Cher Saddam, démissionnez-vous du pouvoir pour éviter une guerre dévastatrice en Irak.

Avec son caractère spécial, Saddam Hussein a rejeté la demande, et a tapoté sur l’épaule de Primakov en quittant la rencontre. Quelques jours plus tard, l’Irak a été envahi et les forces irakiennes s’effondraient, un effondrement humiliant, tandis que l’Irak est encore affaibli par la guerre, sans pouvoir restaurer l’Etat et payer des millions de morts.

La colère seule a conduit Saddam à se détruire et à détruire son propre pays. Aujourd’hui, voici la Syrie par la même arrogance se met sur la voie de la destruction, même si Sergei Lavrov ne porte pas le même message américain comme l’a fait son prédécesseur Primakov et même s’il le porte il ne serait pas de la même détermination.

Le ministre russe des Affaires étrangères, comme son président, Vladimir Poutine, ne déracineront pas Bachar al-Assad de la Syrie facilement. Mais le bazar peut le déraciner. Le bazar syrien est en mesure de donner à la Russie beaucoup de côtes syriennes, en échange d’abandonner le régime d’Al Assad et en particulier la personne de Bashar al-Assad, qu’ils décrivent comme: Têtu, stupide et provoquant des maux de tête.

La situation devra être différente de celle de l’Iraq. Les forces américaines ne sont pas prêtes à lancer une guerre contre Assad et à enflammer le ciel avec ses avions de combats. Jusqu’à ce moment, elle n’aille pas au-delà de parler de réformer du régime, pas de le renverser. Toutefois,  le réformer du système signifie leur renverser, car un système comme celui-ci ne peut être démantelé que par l’achèvement de l’ensemble de ses structures. En effet, le système sait avec certitude que tout règlement politique dans le pays signifie son éloignement du pouvoir, et ce n’est pas ce que le président Assad peut accepter. Il est remplit par l’idée de « président pour toujours ». Et ses partisans sont prêts à la guerre.

Finalement, est ce que les routes pour affronter le régime seront-elles fermées pour toujours?
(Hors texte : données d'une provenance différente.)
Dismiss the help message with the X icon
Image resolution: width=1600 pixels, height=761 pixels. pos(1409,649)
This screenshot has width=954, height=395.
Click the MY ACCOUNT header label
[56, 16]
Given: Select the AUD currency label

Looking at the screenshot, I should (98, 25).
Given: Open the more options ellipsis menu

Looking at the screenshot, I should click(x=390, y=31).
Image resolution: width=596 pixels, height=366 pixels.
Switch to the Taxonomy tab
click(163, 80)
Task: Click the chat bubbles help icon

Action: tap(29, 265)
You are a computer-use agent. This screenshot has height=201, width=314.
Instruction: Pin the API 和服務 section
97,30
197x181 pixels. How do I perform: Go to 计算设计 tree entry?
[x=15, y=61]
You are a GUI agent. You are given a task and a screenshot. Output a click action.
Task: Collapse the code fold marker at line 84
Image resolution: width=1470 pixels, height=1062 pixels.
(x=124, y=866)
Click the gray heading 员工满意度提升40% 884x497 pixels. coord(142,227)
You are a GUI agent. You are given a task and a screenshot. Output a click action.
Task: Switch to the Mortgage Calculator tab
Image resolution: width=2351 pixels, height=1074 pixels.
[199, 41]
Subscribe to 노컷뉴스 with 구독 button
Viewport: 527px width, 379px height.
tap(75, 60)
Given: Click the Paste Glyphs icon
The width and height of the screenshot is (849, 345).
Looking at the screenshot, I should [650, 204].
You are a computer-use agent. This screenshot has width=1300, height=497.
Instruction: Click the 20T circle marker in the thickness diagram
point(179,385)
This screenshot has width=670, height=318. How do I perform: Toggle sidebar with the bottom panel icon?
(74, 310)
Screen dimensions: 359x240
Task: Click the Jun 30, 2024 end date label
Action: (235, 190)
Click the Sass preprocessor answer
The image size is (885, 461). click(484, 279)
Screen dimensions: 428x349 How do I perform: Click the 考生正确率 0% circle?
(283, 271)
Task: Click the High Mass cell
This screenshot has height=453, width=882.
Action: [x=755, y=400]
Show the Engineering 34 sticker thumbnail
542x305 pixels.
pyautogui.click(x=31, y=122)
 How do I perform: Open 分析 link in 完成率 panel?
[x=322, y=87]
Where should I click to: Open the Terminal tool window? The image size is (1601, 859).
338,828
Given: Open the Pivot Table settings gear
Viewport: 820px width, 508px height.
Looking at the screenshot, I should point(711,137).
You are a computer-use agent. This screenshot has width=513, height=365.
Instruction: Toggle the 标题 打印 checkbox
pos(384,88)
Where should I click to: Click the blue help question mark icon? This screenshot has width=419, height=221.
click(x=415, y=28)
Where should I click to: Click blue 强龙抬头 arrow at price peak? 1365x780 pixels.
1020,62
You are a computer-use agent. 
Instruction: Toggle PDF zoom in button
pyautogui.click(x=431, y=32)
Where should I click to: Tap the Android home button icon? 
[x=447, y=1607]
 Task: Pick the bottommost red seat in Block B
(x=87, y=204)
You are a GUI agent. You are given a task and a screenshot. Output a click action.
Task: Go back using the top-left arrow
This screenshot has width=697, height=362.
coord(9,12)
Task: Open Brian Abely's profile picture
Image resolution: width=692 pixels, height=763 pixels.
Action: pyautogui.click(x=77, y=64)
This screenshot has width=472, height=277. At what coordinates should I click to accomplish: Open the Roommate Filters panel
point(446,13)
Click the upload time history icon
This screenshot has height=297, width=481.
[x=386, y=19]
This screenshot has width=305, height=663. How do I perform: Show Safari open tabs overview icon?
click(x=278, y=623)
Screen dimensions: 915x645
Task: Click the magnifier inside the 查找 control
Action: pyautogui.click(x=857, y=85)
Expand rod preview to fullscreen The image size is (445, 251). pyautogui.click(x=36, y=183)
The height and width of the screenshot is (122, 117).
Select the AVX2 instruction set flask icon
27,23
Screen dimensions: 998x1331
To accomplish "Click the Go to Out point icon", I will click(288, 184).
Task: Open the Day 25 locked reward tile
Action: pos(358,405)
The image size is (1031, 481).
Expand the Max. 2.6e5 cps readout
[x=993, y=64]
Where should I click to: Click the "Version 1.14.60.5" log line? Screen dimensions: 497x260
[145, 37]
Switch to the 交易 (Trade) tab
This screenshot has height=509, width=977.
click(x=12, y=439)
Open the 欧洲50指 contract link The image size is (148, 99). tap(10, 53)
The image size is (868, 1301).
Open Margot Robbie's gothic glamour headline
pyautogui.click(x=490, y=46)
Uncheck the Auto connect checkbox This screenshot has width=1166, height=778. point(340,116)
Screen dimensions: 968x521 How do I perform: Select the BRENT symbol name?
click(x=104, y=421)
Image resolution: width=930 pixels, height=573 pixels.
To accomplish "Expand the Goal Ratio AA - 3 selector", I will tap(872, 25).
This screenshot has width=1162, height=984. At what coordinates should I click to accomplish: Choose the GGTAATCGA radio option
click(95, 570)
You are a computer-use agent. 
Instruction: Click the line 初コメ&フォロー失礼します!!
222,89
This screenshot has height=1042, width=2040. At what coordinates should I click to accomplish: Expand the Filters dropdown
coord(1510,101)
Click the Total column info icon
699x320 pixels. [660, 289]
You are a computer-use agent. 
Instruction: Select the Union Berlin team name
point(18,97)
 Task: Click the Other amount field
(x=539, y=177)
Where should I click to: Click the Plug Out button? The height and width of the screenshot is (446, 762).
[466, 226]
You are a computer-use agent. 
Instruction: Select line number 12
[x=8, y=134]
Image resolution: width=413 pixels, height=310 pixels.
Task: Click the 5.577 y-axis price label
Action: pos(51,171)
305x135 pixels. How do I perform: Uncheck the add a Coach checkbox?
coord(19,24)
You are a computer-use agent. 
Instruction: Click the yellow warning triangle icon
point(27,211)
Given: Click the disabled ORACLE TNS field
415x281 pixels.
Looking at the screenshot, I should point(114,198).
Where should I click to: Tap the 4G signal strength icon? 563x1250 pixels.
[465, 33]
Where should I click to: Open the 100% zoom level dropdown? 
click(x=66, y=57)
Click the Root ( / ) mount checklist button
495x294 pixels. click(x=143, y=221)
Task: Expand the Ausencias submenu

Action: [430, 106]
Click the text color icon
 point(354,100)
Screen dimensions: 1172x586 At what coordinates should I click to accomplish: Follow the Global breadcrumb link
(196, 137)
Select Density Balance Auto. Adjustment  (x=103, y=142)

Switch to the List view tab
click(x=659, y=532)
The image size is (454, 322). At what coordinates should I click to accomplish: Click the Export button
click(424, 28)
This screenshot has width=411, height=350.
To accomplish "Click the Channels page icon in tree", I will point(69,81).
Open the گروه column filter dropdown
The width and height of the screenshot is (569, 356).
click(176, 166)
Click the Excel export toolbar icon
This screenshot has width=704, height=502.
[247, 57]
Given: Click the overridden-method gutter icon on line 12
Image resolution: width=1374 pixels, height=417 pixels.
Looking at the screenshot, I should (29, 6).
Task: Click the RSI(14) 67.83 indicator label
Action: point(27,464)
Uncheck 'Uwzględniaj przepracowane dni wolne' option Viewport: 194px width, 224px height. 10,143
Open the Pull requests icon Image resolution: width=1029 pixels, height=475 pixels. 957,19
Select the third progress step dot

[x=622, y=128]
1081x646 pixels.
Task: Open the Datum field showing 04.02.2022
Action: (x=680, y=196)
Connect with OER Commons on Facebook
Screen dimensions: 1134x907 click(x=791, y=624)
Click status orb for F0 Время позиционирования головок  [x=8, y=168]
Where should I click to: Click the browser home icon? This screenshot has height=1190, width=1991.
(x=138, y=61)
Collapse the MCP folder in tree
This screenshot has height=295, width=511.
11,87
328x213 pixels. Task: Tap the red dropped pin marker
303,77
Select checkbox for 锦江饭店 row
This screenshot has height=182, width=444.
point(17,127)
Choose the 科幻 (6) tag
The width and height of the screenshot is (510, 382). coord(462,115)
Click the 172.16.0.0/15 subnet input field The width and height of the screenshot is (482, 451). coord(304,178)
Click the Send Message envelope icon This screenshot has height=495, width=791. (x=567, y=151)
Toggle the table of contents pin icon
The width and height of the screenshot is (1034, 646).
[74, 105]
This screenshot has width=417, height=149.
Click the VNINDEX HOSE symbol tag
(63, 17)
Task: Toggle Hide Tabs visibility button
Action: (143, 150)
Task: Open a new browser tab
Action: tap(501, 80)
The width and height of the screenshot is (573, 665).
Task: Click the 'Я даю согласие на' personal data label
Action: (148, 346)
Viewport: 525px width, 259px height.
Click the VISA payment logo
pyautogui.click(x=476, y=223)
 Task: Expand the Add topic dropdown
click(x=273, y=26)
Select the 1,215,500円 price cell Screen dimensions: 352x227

Aujourd’hui, la situation économique  est très difficile pour les syriens qui ne trouvent pas leur pain quotidien. La crise a poussé certains à vendre leur corps et d’annoncer la vente de son fils.

En l’absence des promesses que la faim ne doublera pas dans les prochains jours, le scénario de la révolution syrienne de 2011 sera de retour mais avec une différence au niveau de l’expérience. L’expérience a confirmé que l’entrée des islamistes dans la révolution, a mis fin à la révolution.  Bien sûr sans négliger la violence du régime qui a mis les mains dans les mains avec les islamistes dans le carnage syrien. Face à un cas de ce genre, que pourraient faire les russes, sans oublier l’engagement russo-iranien sur le sol syrien?

Les russes devront abandonner le régime. D’ailleurs, l’ouverture de l’espace aérien syrien aux avions de chasse israéliens pour cibler les forces iraniennes sur le sol syrien, confirme cette orientation.

Aujourd’hui, l’affaire est sur la table des discussions américano-russes.

La table recouverte de mille nappes et d’une nappe.

Les discussions sous la table déterminera beaucoup du sort de la Syrie.